___ Brano da leggere ___

23 febbraio 2016

Iniziativa per l’attuazione: ingiustificata e odiosa!


E’ auspicabile che il popolo svizzero il prossimo fine settimana (28 febbraio 2016) dimostri chiaramente quanto sia ingiustificata e odiosa l’iniziativa per l’attuazione dell’espulsione dei criminali stranieri.

L’iniziativa mi pare ingiustificata perché la materia è già disciplinata esaustivamente dalla legge e i tribunali sono i soli competenti per la sua applicazione. Occorre anche tener conto che qualsiasi legge ha attenuanti e aggravanti e solo i giudici possono valutare la gravità del reato commesso e commisurare la pena da infliggere al condannato.

___

* _Consegna_:
Per favore, prosegui il testo sull'iniziativa per l'attuazione dopo la sua ultima frase. Le righe riportate qui sotto non servono.

___ Voci fornite ___

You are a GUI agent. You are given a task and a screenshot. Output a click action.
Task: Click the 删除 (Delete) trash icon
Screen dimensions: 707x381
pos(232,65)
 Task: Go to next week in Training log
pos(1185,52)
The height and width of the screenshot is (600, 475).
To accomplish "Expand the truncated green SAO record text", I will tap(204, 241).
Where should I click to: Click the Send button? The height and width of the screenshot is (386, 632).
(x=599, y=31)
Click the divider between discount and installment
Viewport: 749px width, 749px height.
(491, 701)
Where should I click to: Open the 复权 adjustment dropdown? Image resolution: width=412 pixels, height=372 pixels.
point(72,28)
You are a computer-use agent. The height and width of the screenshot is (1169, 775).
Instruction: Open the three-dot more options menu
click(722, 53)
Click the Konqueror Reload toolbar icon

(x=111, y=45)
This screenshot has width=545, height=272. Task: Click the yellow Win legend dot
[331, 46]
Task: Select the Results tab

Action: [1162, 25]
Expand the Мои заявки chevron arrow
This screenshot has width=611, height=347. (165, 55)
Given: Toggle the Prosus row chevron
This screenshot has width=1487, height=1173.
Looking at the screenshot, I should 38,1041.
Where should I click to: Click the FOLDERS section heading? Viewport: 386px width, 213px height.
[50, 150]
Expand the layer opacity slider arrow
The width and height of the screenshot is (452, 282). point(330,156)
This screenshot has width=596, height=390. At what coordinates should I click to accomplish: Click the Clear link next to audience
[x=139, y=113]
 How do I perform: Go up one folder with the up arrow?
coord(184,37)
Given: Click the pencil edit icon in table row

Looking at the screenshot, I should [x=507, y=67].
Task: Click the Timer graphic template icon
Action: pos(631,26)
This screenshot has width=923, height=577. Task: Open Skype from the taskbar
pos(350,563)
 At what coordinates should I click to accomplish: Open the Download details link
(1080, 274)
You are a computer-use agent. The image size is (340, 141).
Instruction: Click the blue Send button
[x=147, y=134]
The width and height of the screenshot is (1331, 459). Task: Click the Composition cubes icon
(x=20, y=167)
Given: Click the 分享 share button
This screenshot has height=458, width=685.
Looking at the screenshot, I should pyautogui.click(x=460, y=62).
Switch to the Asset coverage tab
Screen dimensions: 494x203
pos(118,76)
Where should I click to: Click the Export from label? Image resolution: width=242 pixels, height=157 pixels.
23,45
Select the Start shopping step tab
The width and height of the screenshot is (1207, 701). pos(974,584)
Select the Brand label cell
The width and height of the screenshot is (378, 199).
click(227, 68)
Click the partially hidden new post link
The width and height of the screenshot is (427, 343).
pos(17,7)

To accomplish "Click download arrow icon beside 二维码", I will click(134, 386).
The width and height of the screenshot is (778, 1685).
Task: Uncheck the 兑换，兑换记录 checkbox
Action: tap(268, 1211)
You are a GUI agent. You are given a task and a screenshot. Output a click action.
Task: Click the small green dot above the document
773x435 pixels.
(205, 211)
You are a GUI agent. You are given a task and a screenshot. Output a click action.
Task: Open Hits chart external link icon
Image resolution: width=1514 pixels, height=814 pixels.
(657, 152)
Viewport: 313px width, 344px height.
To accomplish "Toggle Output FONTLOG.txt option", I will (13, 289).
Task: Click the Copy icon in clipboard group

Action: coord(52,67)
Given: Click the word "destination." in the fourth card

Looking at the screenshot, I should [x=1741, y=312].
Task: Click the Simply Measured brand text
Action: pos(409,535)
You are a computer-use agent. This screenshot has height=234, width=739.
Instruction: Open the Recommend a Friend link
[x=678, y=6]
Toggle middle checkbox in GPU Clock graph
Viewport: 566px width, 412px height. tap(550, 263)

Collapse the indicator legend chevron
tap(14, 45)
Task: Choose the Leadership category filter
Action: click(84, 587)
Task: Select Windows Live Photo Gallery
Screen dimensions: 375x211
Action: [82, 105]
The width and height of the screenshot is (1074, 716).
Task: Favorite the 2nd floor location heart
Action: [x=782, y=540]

___

* _Risposta scritta_:
Accettando l’iniziativa si sottrarrebbe al giudice ordinario la pienezza delle sue prerogative. Inoltre, nel caso di reati gravi, i giudici sarebbero obbligati ad espellere lo straniero «a prescindere dall’entità della pena inflitta» e persino nel caso di reati minori se ripetuti nell’arco di dieci anni.
L’espulsione quale pena accessoria deve poter essere inflitta caso per caso, ma dev’essere il giudice a deciderla in base alle sue opportune valutazioni. Guai, per uno Stato di diritto – e la Svizzera lo è - se il giudice venisse privato di questo potere.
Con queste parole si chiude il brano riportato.